# Lazy Sunday...



## Reese and Miley (Jun 24, 2010)

It's lazy Sunday, mama! We stay in bed alllllll day








O no mama I can't gets up, toooo sleepy








No way! I stay in bed 








Guys come down!








Pleeeease??!! I can'ts jump that far!! Come down here!








Fine! I eats your bully stick then!








Bite bite bite










Happy Lazy Sunday Chi People! We be CHI laxin!


----------



## codyann (Sep 8, 2010)

awww they are so gorgeous!!! how old is the last pup?


----------



## foggy (Oct 12, 2009)

Aww they all look so adorable Chi laxin! Lazy Sundays are the best!


----------



## ExoticChis (Jun 20, 2010)

They are all beautiful, I love your chocolate Chi


----------



## Reese and Miley (Jun 24, 2010)

codyann said:


> awww they are so gorgeous!!! how old is the last pup?


Thank you  Leo is just over 11 weeks. 



foggy said:


> Aww they all look so adorable Chi laxin! Lazy Sundays are the best!


Thanks! More Reese and Miley pics as requested Reese put a stop to it though, he hid under the bed until I put the camera away, brat! Aren't they? We need to get our butts in gear and hit the dog park today though while we still have the nice weather. 



angel-baby said:


> They are all beautiful, I love your chocolate Chi


Thank you! And double thank you for singling out Reese, he is the dog love of my life!


----------



## TLI (Sep 3, 2008)

Toooo cute! Lazy Sunday's are the best! They are saying, Mama let's just relax all day. I laughed out loud at the, "I just eatz your bully sticks then." :lol:


----------



## Dragonfly (Jun 6, 2010)

How adorable are they! I love their pic!


----------



## Reese and Miley (Jun 24, 2010)

TLI said:


> Toooo cute! Lazy Sunday's are the best! They are saying, Mama let's just relax all day. I laughed out loud at the, "I just eatz your bully sticks then." :lol:


Thank you! Such lazy little things, chihuahuas. Leo is already HOOKED on bully sticks, he cant get enough.



Dragonfly said:


> How adorable are they! I love their pic!


Thank you!


----------



## foggy (Oct 12, 2009)

Reese and Miley said:


> Thanks! More Reese and Miley pics as requested Reese put a stop to it though, he hid under the bed until I put the camera away, brat! Aren't they? !

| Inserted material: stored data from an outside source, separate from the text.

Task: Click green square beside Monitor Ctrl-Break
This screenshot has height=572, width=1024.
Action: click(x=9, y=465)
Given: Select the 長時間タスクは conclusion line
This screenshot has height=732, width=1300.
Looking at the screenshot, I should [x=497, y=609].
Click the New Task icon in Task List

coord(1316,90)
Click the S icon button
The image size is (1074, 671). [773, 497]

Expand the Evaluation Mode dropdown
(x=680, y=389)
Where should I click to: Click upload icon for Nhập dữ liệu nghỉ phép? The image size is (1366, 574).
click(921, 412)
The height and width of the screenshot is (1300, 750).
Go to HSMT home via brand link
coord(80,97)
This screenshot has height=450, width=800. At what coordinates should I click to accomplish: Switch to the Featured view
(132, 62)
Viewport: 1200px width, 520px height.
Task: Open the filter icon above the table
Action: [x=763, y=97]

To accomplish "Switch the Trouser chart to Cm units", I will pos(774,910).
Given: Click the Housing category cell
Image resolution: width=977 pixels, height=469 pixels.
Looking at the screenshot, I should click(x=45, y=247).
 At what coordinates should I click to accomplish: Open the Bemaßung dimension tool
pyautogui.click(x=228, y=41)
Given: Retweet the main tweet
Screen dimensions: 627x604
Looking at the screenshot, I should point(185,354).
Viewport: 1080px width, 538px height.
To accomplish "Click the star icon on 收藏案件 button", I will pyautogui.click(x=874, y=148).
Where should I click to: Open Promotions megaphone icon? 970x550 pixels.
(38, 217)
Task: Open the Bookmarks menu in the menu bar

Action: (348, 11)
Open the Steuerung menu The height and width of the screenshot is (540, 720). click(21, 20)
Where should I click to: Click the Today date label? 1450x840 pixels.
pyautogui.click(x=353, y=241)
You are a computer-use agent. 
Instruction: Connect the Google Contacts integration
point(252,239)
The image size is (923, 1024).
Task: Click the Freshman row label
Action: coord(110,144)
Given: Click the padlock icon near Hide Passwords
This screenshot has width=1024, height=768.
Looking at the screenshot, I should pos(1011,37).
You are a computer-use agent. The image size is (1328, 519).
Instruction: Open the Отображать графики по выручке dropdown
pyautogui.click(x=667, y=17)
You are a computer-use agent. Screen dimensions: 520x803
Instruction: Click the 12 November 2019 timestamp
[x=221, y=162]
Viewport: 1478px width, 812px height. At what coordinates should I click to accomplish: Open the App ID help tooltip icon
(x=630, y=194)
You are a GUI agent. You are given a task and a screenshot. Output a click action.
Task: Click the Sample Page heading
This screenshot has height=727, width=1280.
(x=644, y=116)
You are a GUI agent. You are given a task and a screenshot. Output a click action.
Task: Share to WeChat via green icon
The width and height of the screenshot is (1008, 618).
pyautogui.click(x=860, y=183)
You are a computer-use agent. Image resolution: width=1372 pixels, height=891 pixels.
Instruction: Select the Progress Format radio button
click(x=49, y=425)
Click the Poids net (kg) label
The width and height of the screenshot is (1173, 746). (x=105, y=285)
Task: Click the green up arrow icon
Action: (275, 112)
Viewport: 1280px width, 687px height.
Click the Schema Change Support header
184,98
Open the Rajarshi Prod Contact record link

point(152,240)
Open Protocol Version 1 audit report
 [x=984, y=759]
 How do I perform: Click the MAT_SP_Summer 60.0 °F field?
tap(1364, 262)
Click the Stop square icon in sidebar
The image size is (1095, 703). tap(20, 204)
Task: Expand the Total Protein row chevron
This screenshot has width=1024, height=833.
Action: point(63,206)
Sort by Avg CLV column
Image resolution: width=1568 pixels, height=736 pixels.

Aww Reese is camera shy. He should want to show off his gorgeous self, I really love his coloring. Love your new siggy too!


----------



## Reese and Miley (Jun 24, 2010)

Thank you Paula! I had to coax him out with some treats and then he was persuaded to submit to one more little photo shoot. I got some cute ones of him, I will have to get them onto photobucket soon. Now how about some Pip and Roo???


----------



## flippedstars (Dec 16, 2009)

They are too cute! Heather is offering a great deal on those snuggle beds you linked to you might want to get in on, there's a link in the buyers/sellers section I think  I love Leo and it will be fun to watch him grow


----------



## foggy (Oct 12, 2009)

Reese and Miley said:


> Thank you Paula! I had to coax him out with some treats and then he was persuaded to submit to one more little photo shoot. I got some cute ones of him, I will have to get them onto photobucket soon. Now how about some Pip and Roo???


Ha, Reese is smart, he knows he gets treats in exchange for photo shoots! 
I look forward to seeing more of the pics!

As for Pip and Roo, considering all these snuggle sacks I'm buying today, a photo shoot will likely be in order soon. :lol:


----------



## svdreamer (Feb 20, 2010)

Beautiful dogs! I love chocolates, I almost got one, maybe next time. lol Miley is stunning. And little Leo is just so fluffy.


----------



## JennB (Aug 26, 2010)

OMG! I think I am totally in love with them all! They like to spend their Sundays just like I do...lazing around in my pj's all day, taking the time to relax!!!


----------



## Reese and Miley (Jun 24, 2010)

flippedstars said:


> They are too cute! Heather is offering a great deal on those snuggle beds you linked to you might want to get in on, there's a link in the buyers/sellers section I think  I love Leo and it will be fun to watch him grow


Thanks! O I just saw her post about them, this site leads to so many unplanned shopping sprees! I may need to get another one...



foggy said:


> Ha, Reese is smart, he knows he gets treats in exchange for photo shoots!
> I look forward to seeing more of the pics!
> 
> As for Pip and Roo, considering all these snuggle sacks I'm buying today, a photo shoot will likely be in order soon. :lol:


I bet they will make adorable little snuggle sack models! 



svdreamer said:


> Beautiful dogs! I love chocolates, I almost got one, maybe next time. lol Miley is stunning. And little Leo is just so fluffy.


Thank you! Haha chis come in too many colors, Im always saying that!



JennB said:


> OMG! I think I am totally in love with them all! They like to spend their Sundays just like I do...lazing around in my pj's all day, taking the time to relax!!!


Thank you  Ha! Same here, I think thats why I get along so well with chis.


----------



## MsGramma (Jul 23, 2010)

They are so cute.I live for lazy Sunday's.

View attachment 5097


----------



## cprcheetah (May 4, 2009)

Such cute pictures.


----------



## Chihuahuasloveme (Jan 8, 2010)

aw Love the pics they are gorgeous! Little leo is so cute and a little fluff butt haha


----------



## Ness♥Bella (Oct 13, 2010)

Very sweet pictures.


----------



## Reese and Miley (Jun 24, 2010)

MsGramma said:


> They are so cute.I live for lazy Sunday's.
> View attachment 5097


Thank you! Dont we all 



cprcheetah said:


> Such cute pictures.


Thanks!



Chihuahuasloveme said:


> aw Love the pics they are gorgeous! Little leo is so cute and a little fluff butt haha


Thank you! So funny you said that, we call him Fuzz Butt all the time. 



Ness♥Bella;774890 said:


> Very sweet pictures.


Thanks!


----------